La pratica di confinare i vitelli nei box singoli è comune in tutti gli allevamenti italiani; le immagini di denuncia, riprese nel 2017 da CIWF, mostrano come i box singoli in cui i vitelli sono costretti a trascorrere le prime 8 settimane di vita non consentano libertà di movimento agli animali; la reclusione forzata, inoltre, impedisce loro la socializzazione, fattore fondamentale per il soddisfacimento delle loro necessità etologiche, non solo nelle prime settimane di vita ma anche successivamente dal momento che i bovini sono naturalmente portati a vivere in gruppo e sviluppare forti legami con gli altri individui della stessa specie.

Malattie più frequenti

In queste condizioni, le patologie che più spesso colpiscono i vitelli sono diarrea e malattie respiratorie. «Si tratta di malattie che con la corretta gestione degli animali, un buon alloggiamento e una corretta ventilazione, sono meno frequenti – spiega l’associazione che si batte per il benessere e protezione degli animali da allevamento –. Inoltre, quando i vitelli sono allevati in gruppo sviluppano la capacità di stare con i propri simili esprimendo i loro naturali comportamenti sociali; quando i vitelli sono allevati liberi al pascolo le loro condizioni migliorano ulteriormente».
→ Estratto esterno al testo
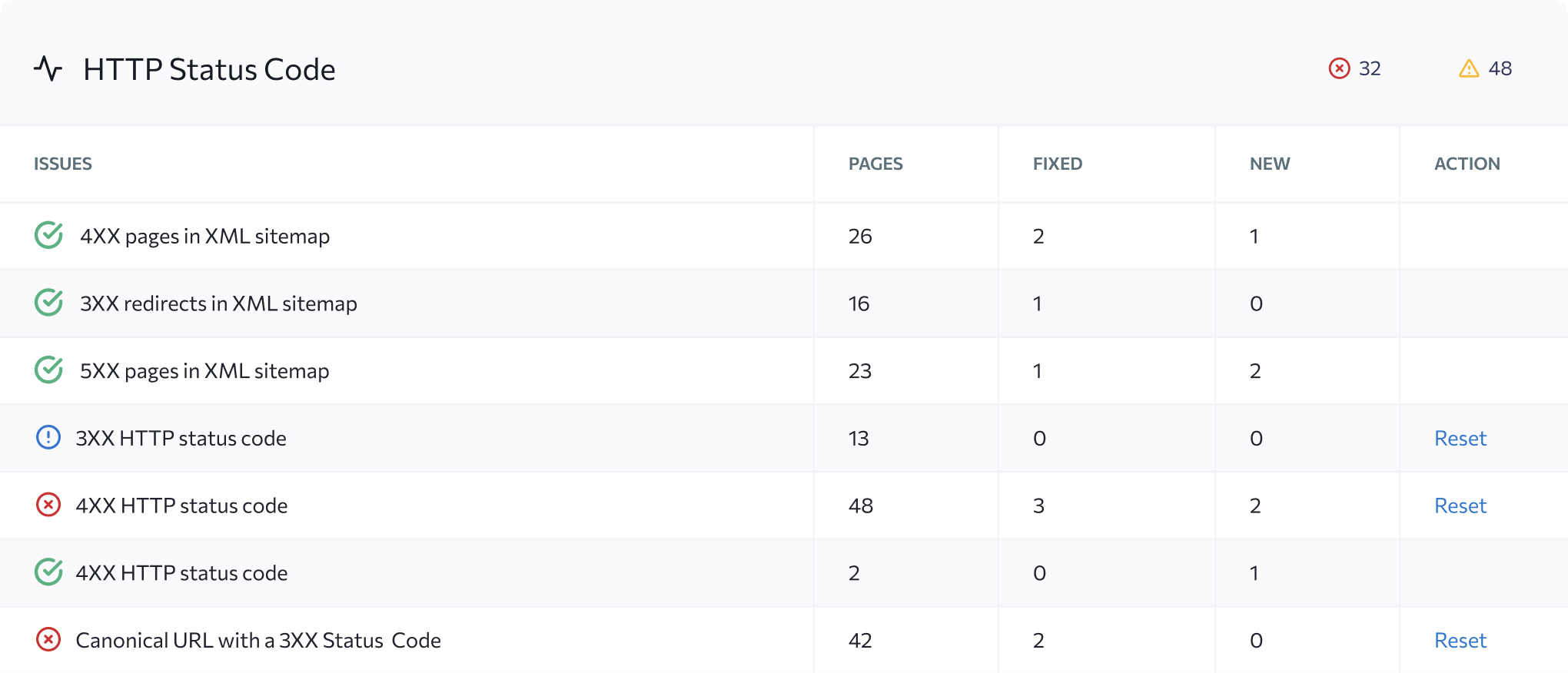The width and height of the screenshot is (1568, 673).
Task: Click green check icon on 4XX HTTP status code row
Action: point(49,572)
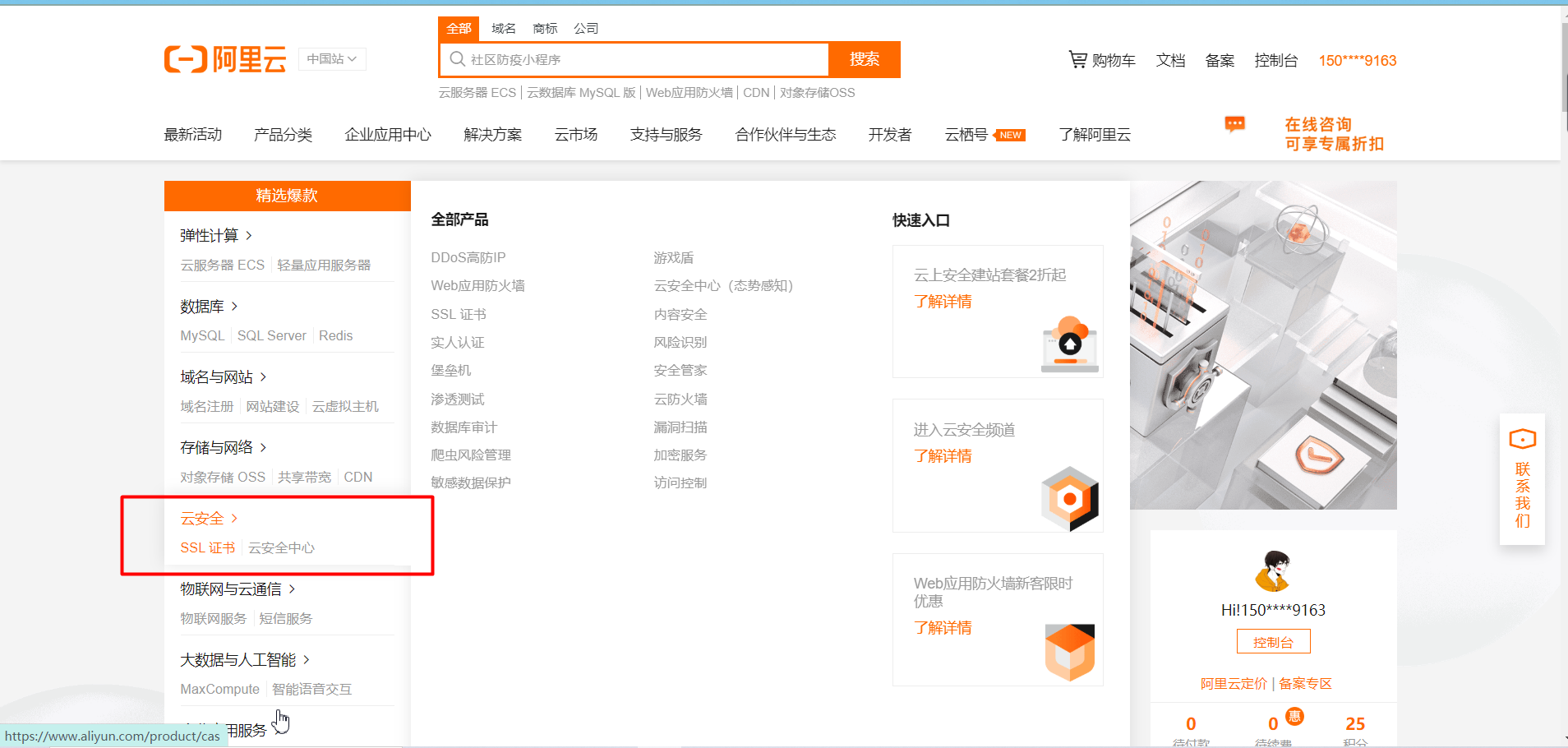
Task: Open the 中国站 region dropdown
Action: (x=332, y=59)
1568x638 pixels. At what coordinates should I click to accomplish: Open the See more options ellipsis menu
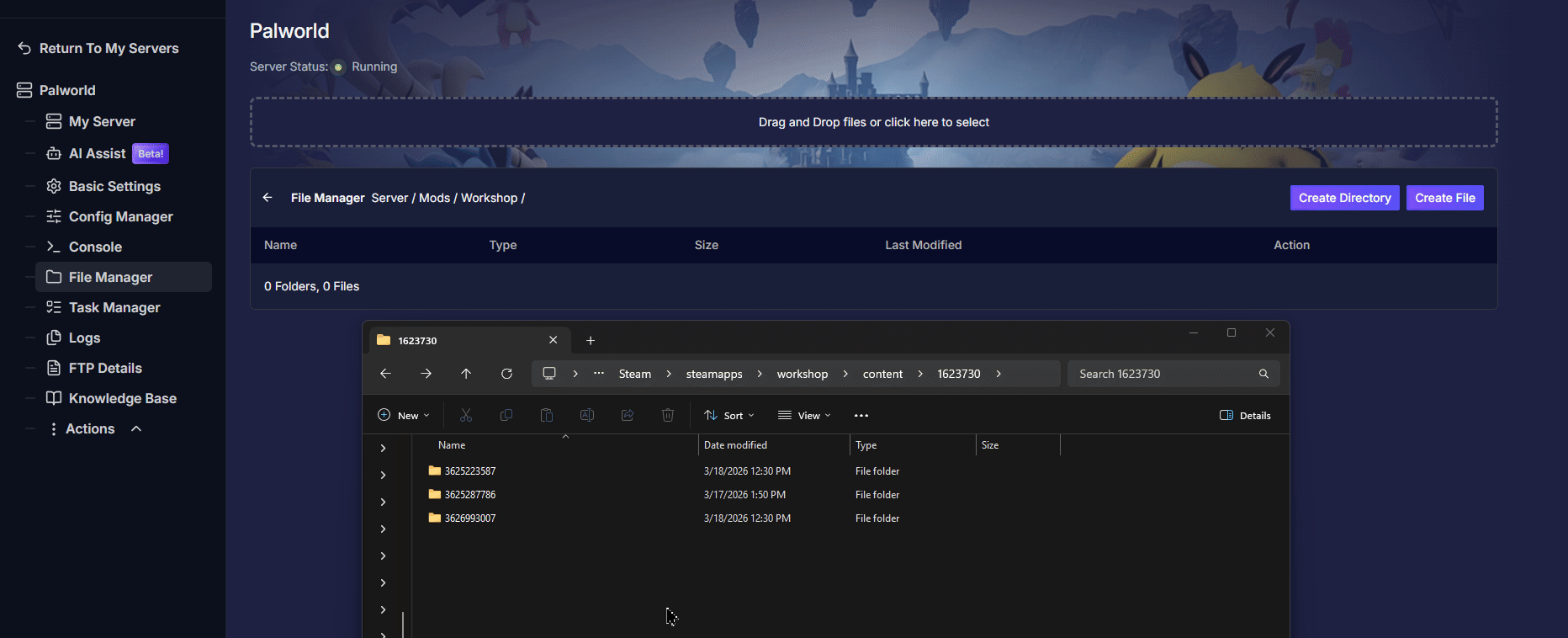[861, 415]
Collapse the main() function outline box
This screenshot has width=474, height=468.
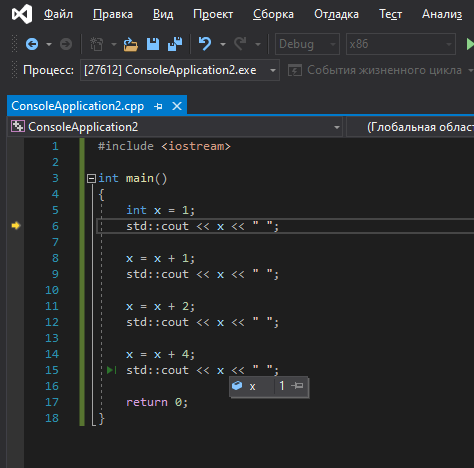[91, 179]
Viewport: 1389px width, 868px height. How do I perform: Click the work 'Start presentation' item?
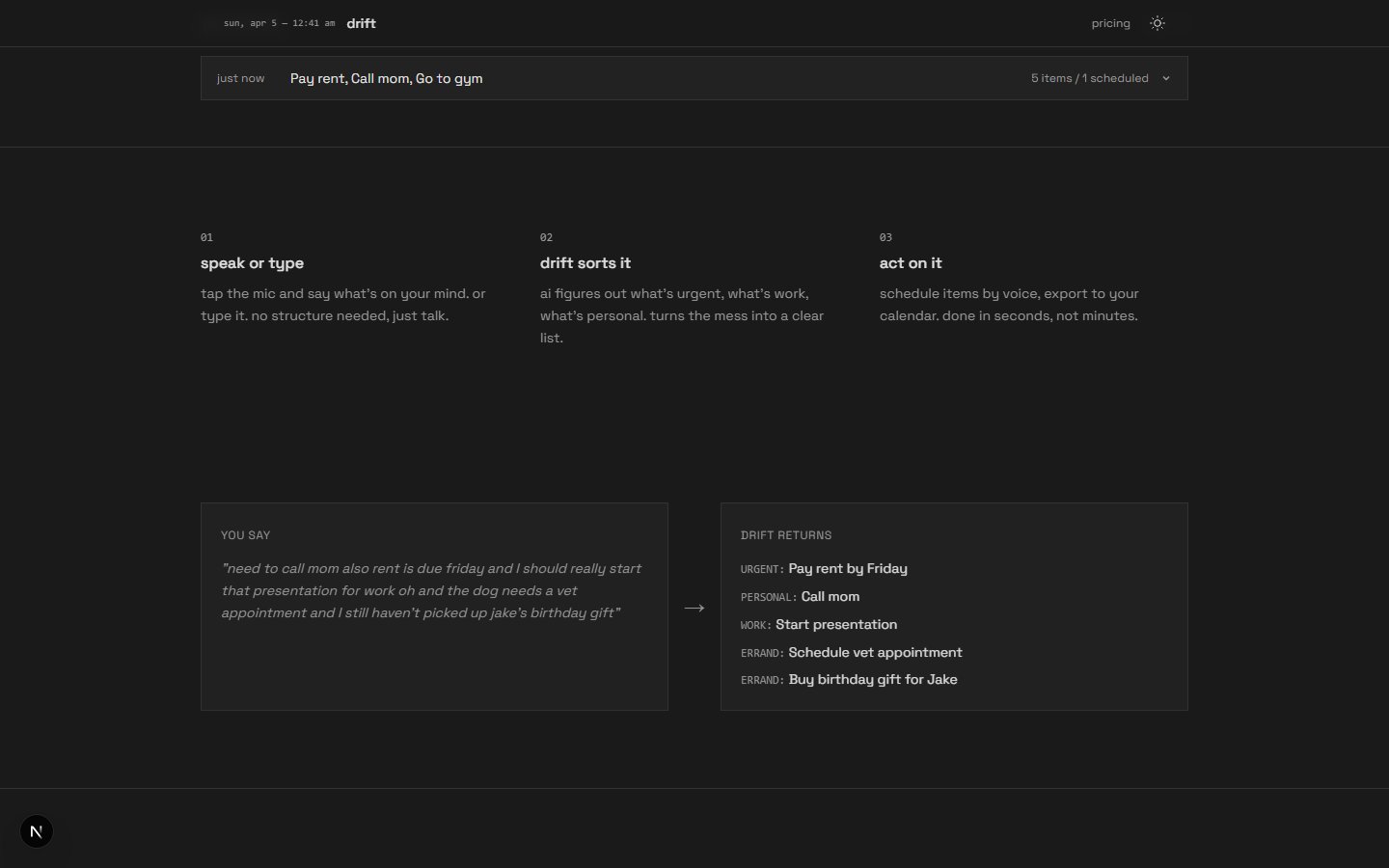[835, 625]
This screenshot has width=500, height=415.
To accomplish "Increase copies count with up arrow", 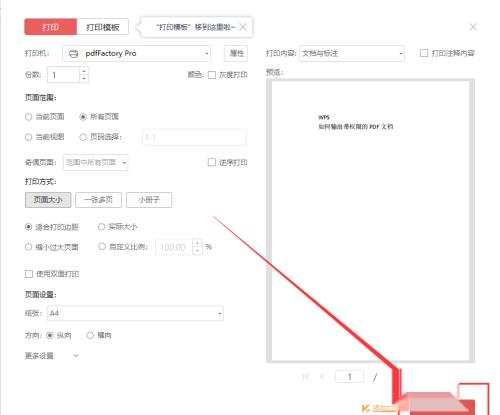I will (x=84, y=71).
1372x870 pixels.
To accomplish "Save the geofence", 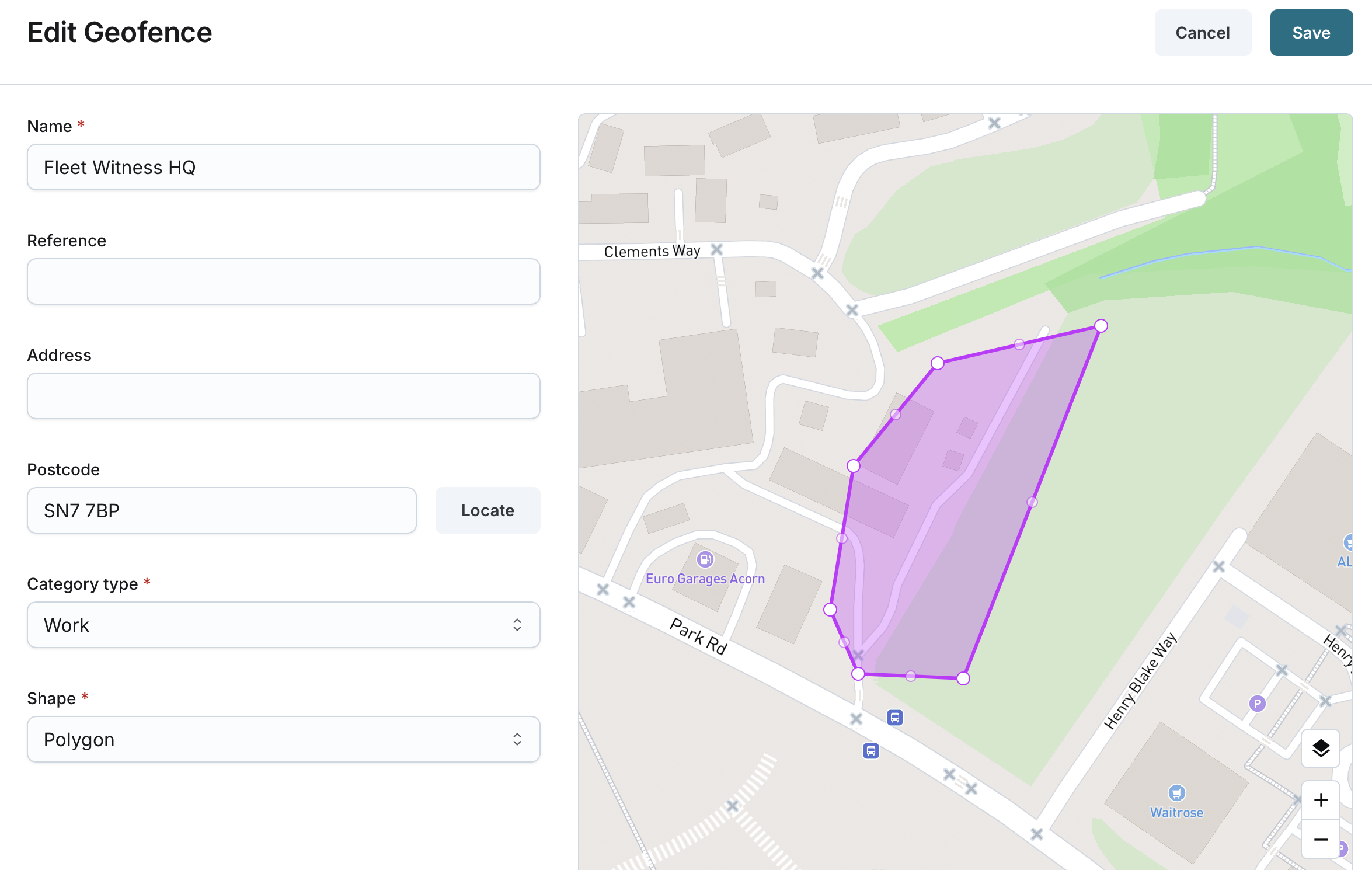I will [1311, 33].
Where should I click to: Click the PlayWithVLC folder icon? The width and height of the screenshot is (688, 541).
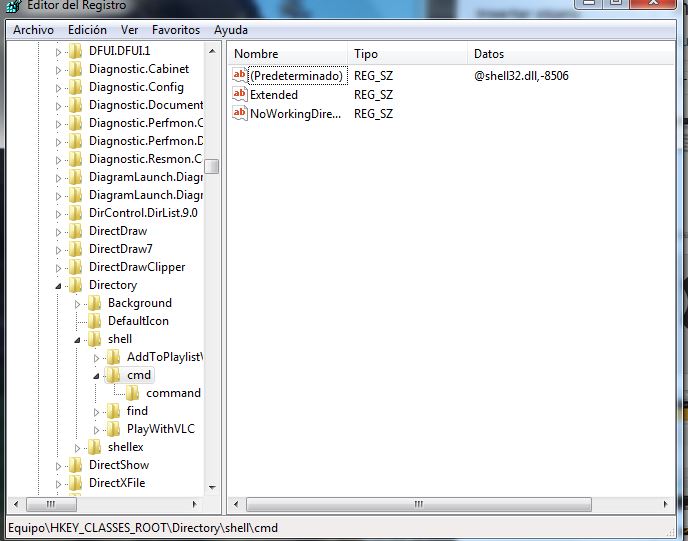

1,8 milioni di vitelli in gabbia

Secondo i dati ISMEA, l’Istituto di Servizi per il Mercato Agricolo Alimentare, in Italia ogni anno nascono quasi 1,8 milioni di vitelli. Altri 340mila sono invece importati. Qualcosa però potrebbe cambiare, tanto per i vitelli quanto per gli altri 300 milioni di animali – fra conigli, galline, oche, scrofe e quaglie – che passano la loro vita in gabbia. «Affinché le condizioni di vita degli animali negli allevamenti migliorino abbiamo lanciato una petizione per chiedere la fine dell’uso di tutte le gabbie negli allevamenti europei», spiega l’associazione. L’obiettivo è quello di arrivare a un milione di firme, in modo da portare la discussione sui banchi del Parlamento Europeo.